Management Misleads the Public Again

The personnel policy that the NHMF Orchestra has been working under since 1992 holds protection for the musicians, such as rights of contract renewal (tenure), allowance for personal leave and a dismissal process that includes peer review. These are all usual terms found in any Orchestral collective bargaining agreement, and rightly so. They are there to protect single musicians or groups of musicians from arbitrary or capricious decisions that reflect the self-interest of an individual or group.
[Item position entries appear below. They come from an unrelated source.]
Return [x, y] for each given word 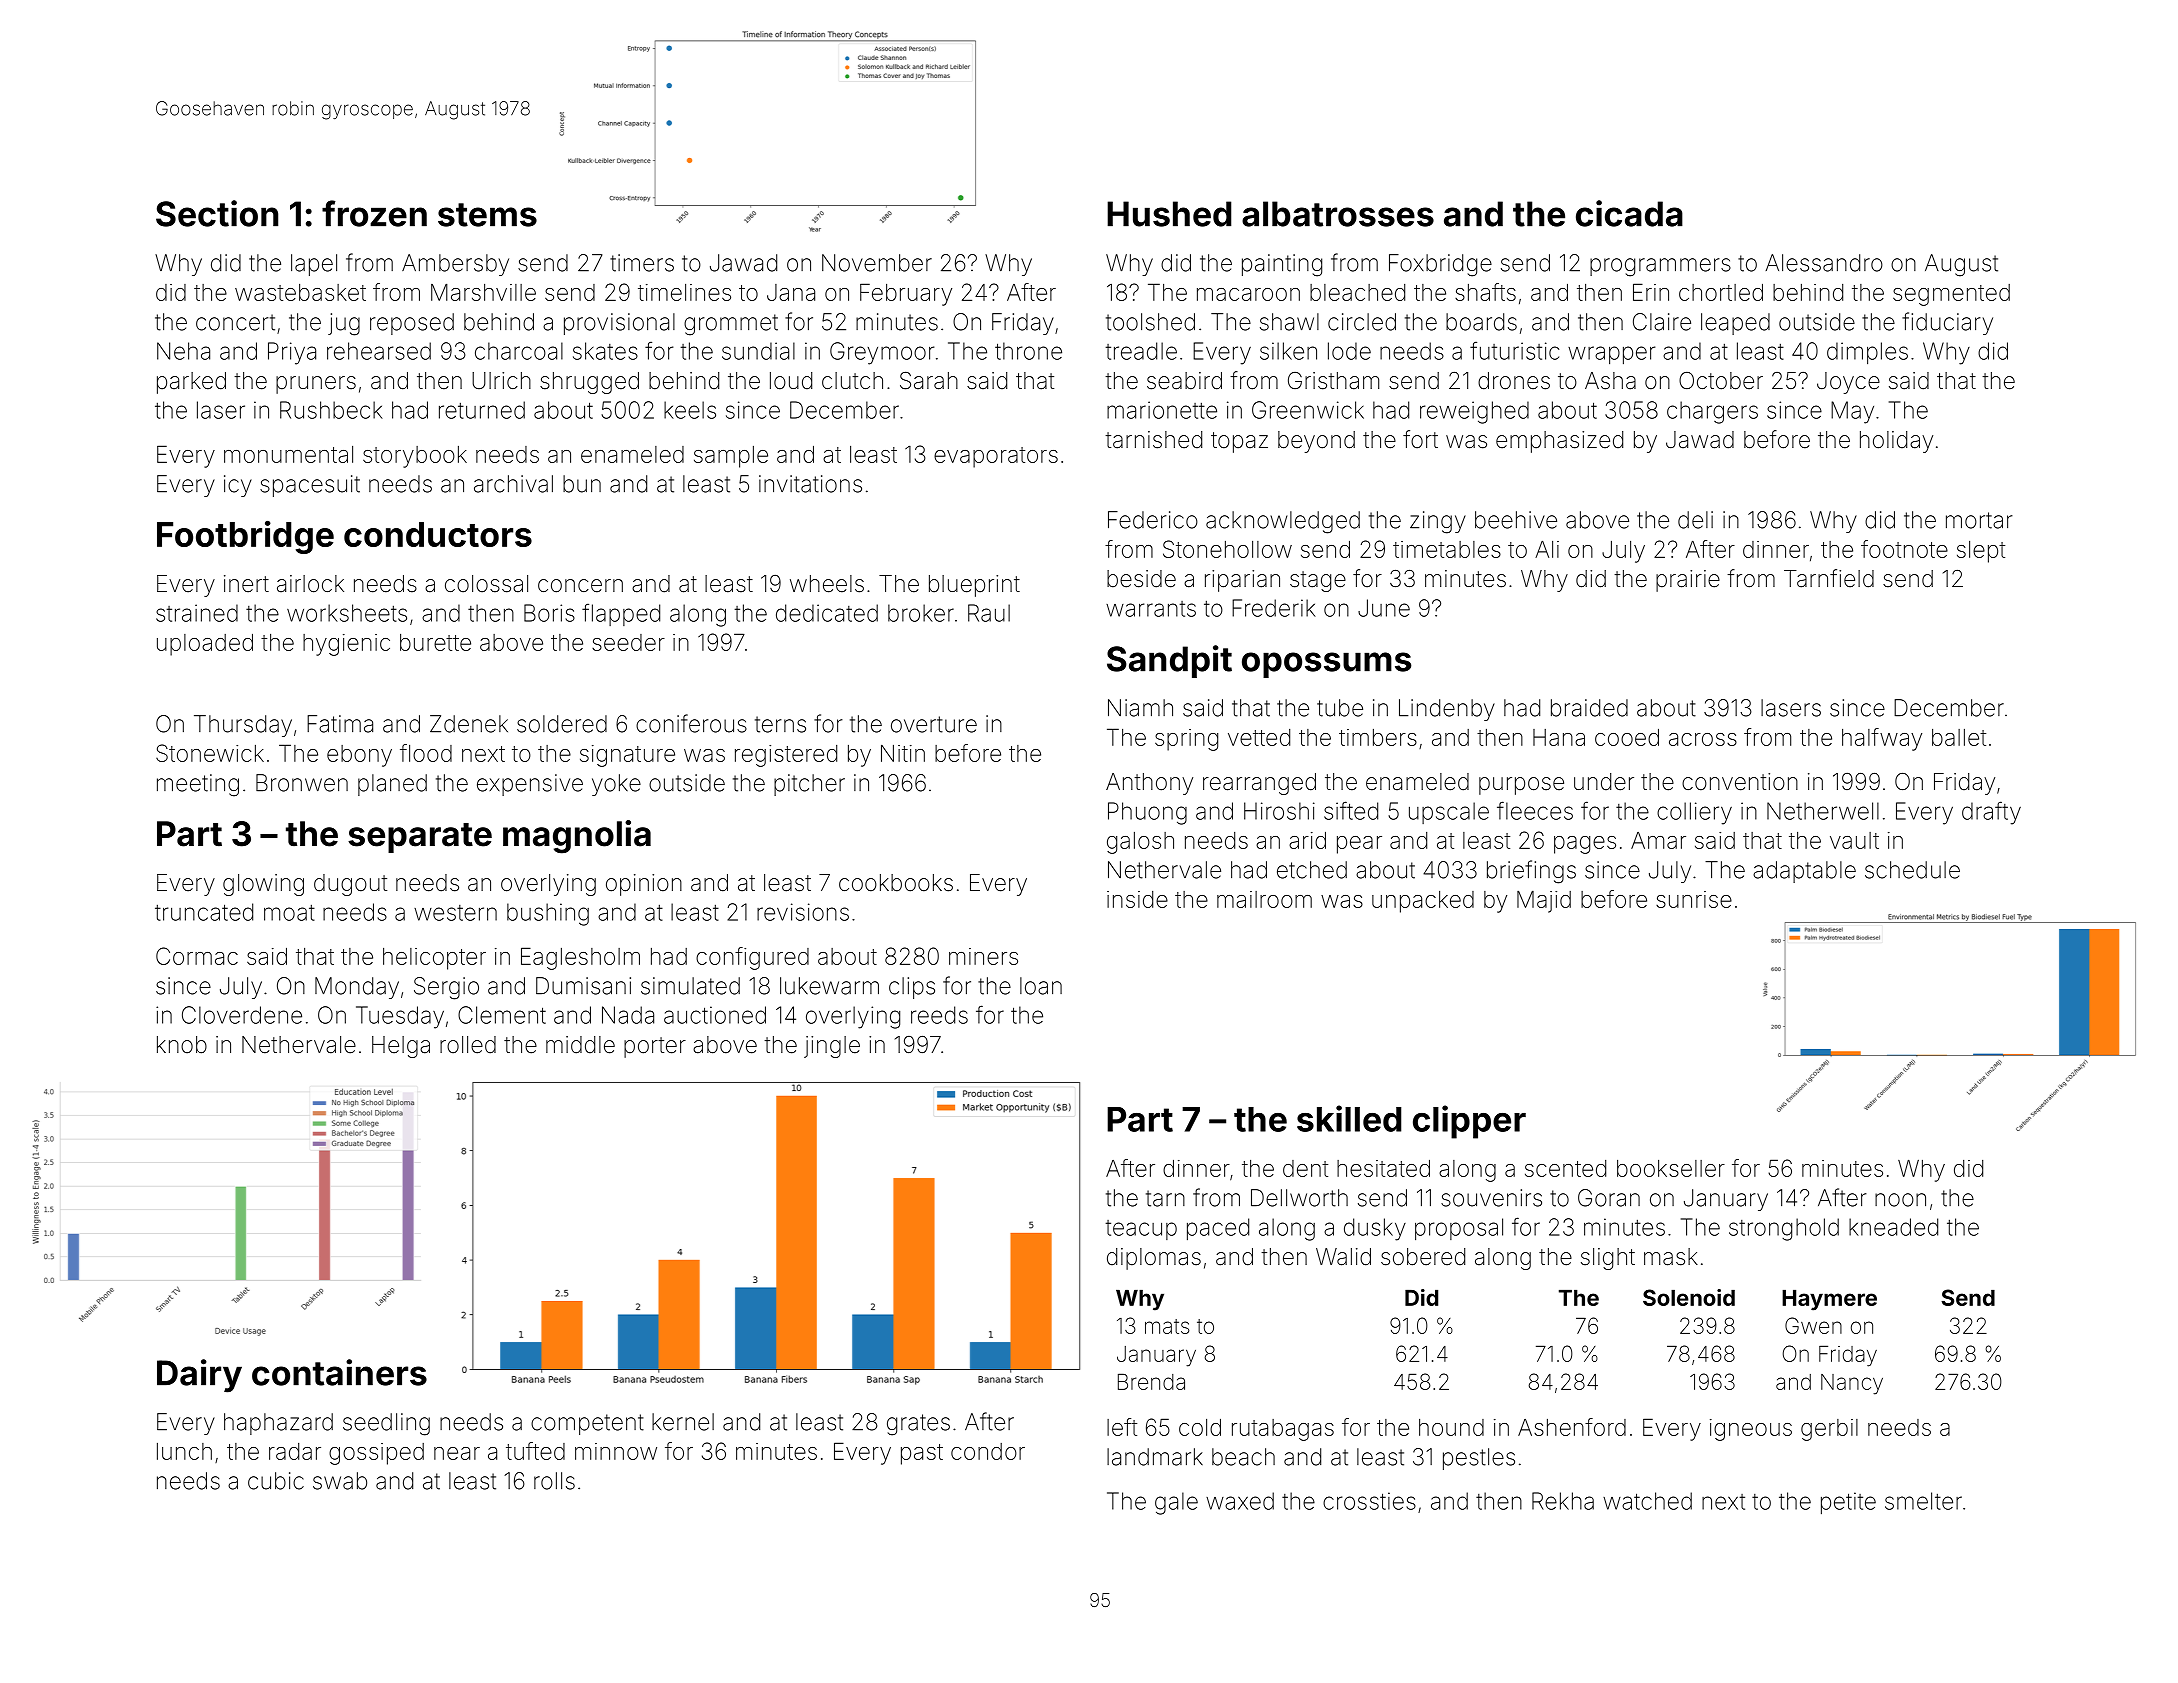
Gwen [1813, 1325]
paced [1218, 1229]
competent [587, 1424]
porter [655, 1047]
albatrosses [1338, 214]
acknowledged [1283, 522]
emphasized [1559, 442]
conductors [438, 534]
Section [217, 213]
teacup [1141, 1230]
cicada [1629, 213]
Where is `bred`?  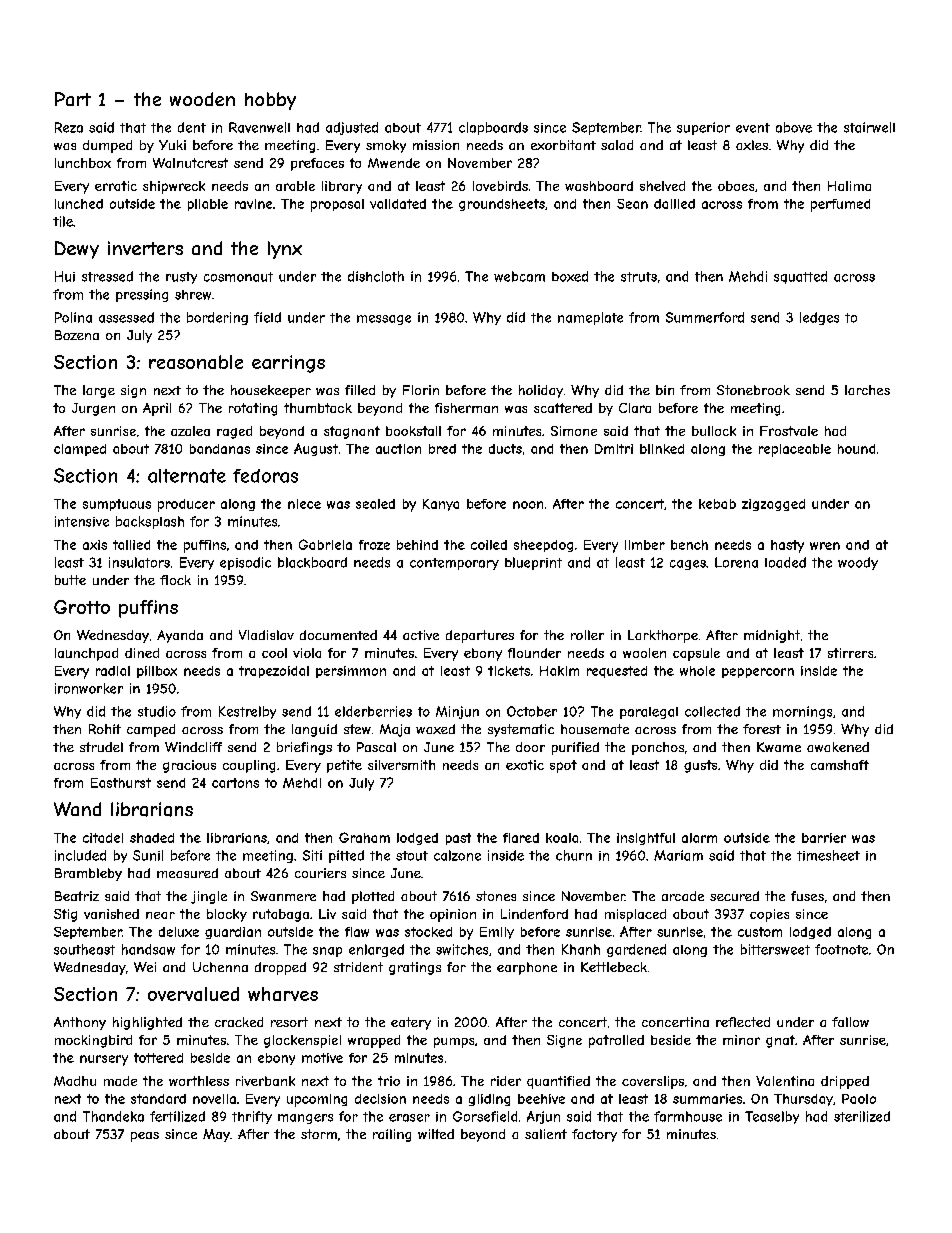
bred is located at coordinates (442, 449).
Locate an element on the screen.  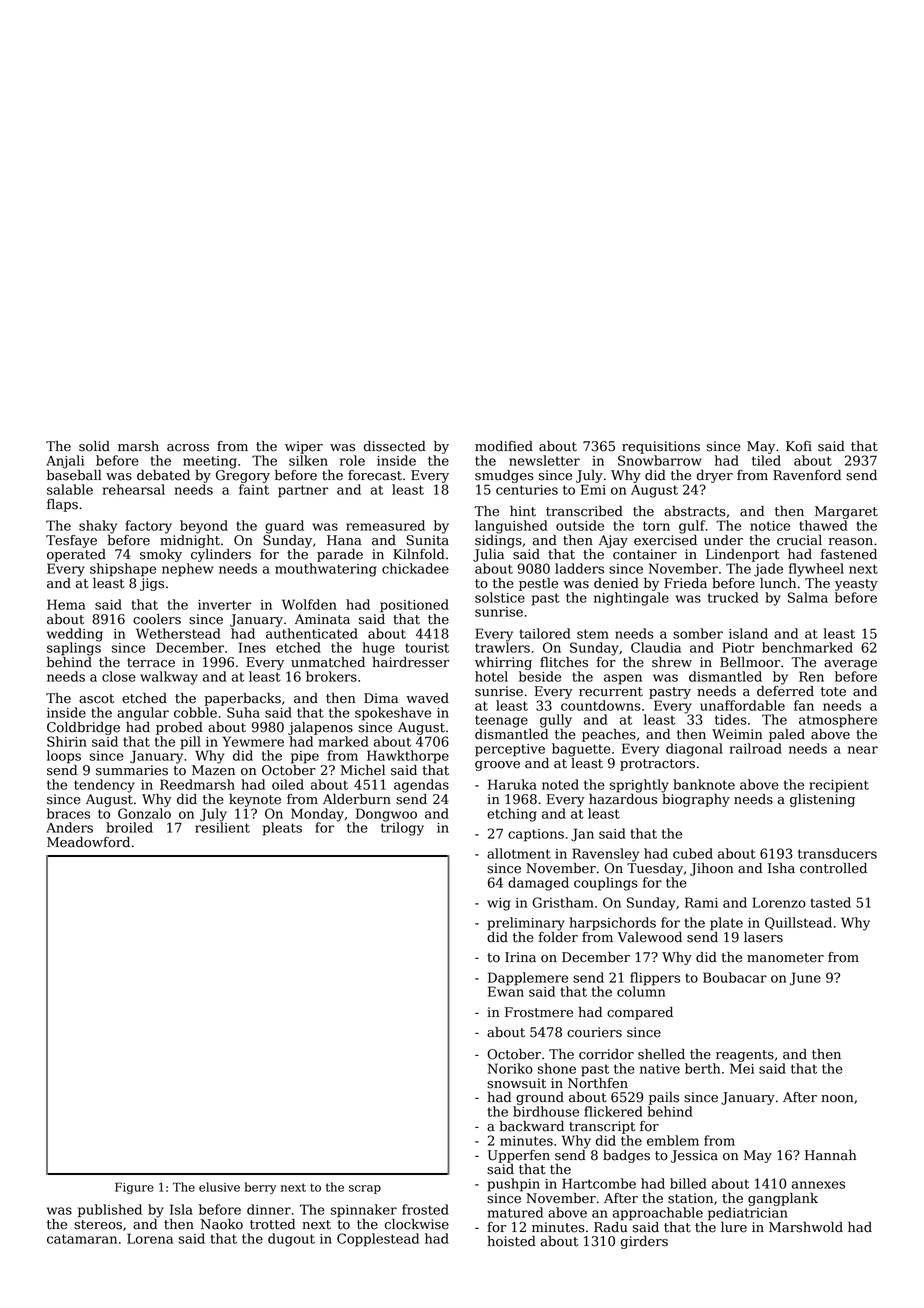
average is located at coordinates (850, 665).
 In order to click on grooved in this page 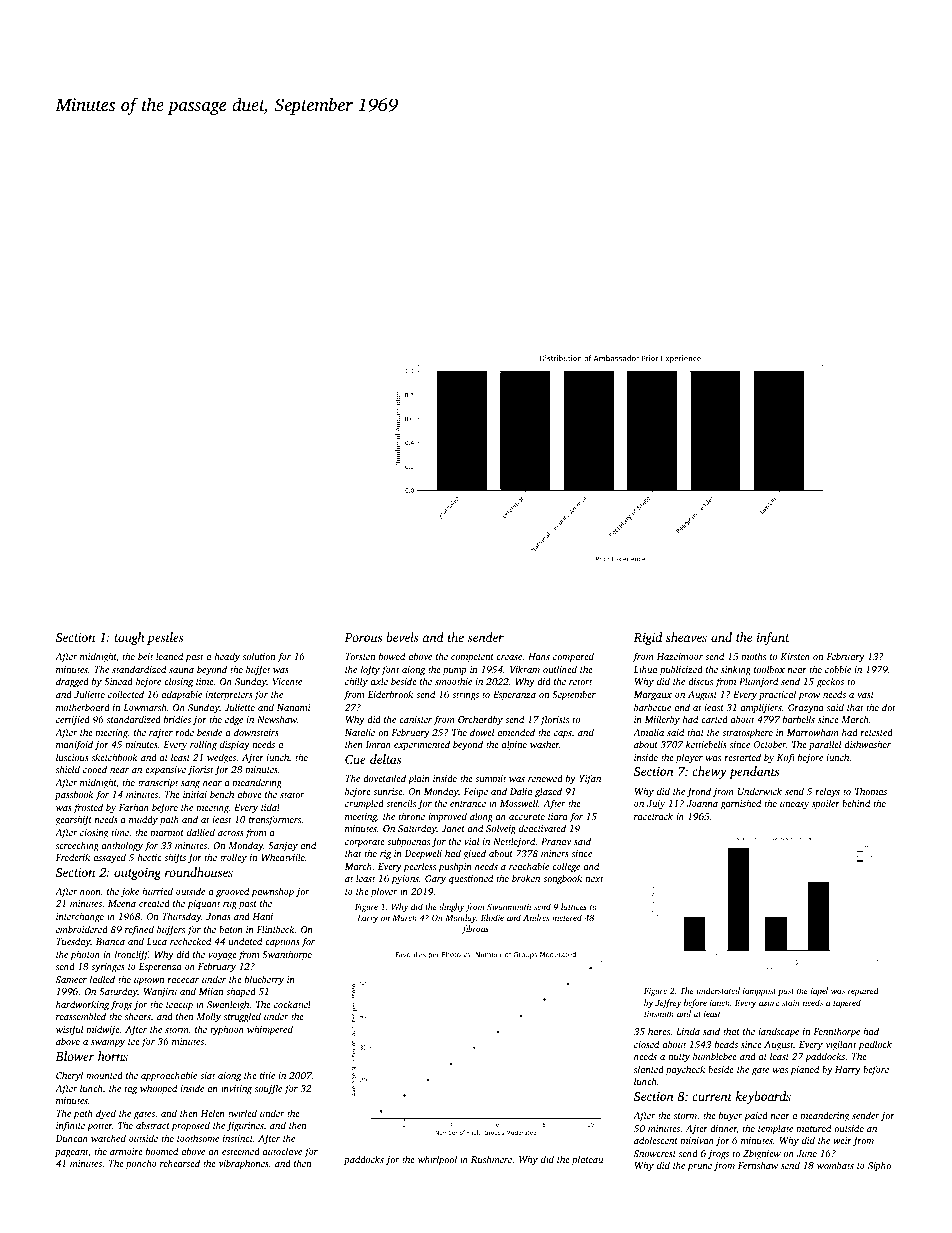, I will do `click(232, 892)`.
Management’s continued insistence that all incumbents are reinvited for the 2010 season is misleading, since they use the term “incumbent” to mean only those musicians who will be given contracts. In fact Management is attempting to put a new personnel policy in place for the 2010 season which would allow them to permanently replace 30 of us with 20 outside professional musicians and 10 students of Management’s choosing. This represents a loss of half of our Orchestra. They have removed rights of renewal and peer review. There is no cap on further dismissals. The half of our Orchestra who is invited back for 2010 could be dismissed in its entirety following next summer’s Festival. Newly appointed Artistic Director, Jonathan Gandelsman, is expected to review, within a few weeks time, the players left in the orchestra next summer, with an eye on who to dismiss. His decision to dismiss will be final. No appeal.

This represents a huge departure from sound orchestral management, and is unheard of in the music world. It is a thinly disguised attempt to replace this orchestra with another one of Management’s choosing.

Add to that the icing on the cake. Management recently inserted new language into the policy that would further reduce the incumbent musicians, due to a lack of funds. The Orchestra committee agreed on August 14 to Management’s final offer BECAUSE we were told that next year’s season would be funded through an anonymous donor.

If the Board of the NHMF is naive enough to believe, as Rusty McLear has stated, that “We are baffled that the musicians would reject a personnel policy simply because it is grounded in sound fiscal principles”, then they are really in the dark about what they are doing. Doesn’t a rejection vote of 59-3 tell them anything? We also wonder what Mr. McLear could mean by “shared interests and common ground”, lofty words indeed, when set against a backdrop of an entire management that has failed to take the pulse of its orchestra, chorus or the members of its own audience.